In this experimental study of six cats and six dogs, the contribution of subcutaneous tissues to first and second intention cutaneous wound healing was evaluated. Paired wounds on either side of the dorsal midline were created, and subcutaneous tissue was removed on one side. Wounds were either sutured and the breaking strength measured at seven days or the wounds were left open and monitored for 21 days for granulation tissue formation, wound contraction, epithelialization, and total healing. Perfusion imaging was used to assess skin vascularity.
Results from the study revealed that subcutaneous tissue removal had no effect on primary (sutured) wound healing in dogs or cats. With second intention wound healing, removal of the subcutaneous tissues reduced wound perfusion, granulation, contraction, epithelialization, and total healing. Furthermore, granulation tissue formation and wound contraction were more significantly delayed in cats than in dogs. Two dogs in the unsutured group had minor wound infections. The authors concluded that because of the reduction in tissue perfusion, extensive subcutaneous tissue débridement could delay wound healing and should be avoided, especially in cats.
Traumatic skin and adjacent soft tissue injury is common in cats and dogs.
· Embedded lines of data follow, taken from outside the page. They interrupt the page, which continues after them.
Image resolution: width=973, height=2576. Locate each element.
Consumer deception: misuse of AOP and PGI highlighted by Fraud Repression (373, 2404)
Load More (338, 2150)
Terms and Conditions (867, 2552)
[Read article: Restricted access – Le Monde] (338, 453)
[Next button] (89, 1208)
These experimental study results support a conservative approach to maintain the subcutis and subsequent tissue vascularity in open wounds, particularly in cats. The challenge for practitioners treating patients with variable degrees of wounding is to determine the amount of tissue viability and contamination before tissue removal. It would be interesting to evaluate whether these results are confirmed in clinical patients with skin wounds (e.g. burns, shearing injuries, lacerations).
Bohling MW, Henderson RA, Swaim SF, et al. Comparison of the role of the subcutaneous tissues in cutaneous wound healing in the dog and cat. Vet Surg 2006;35:3-14.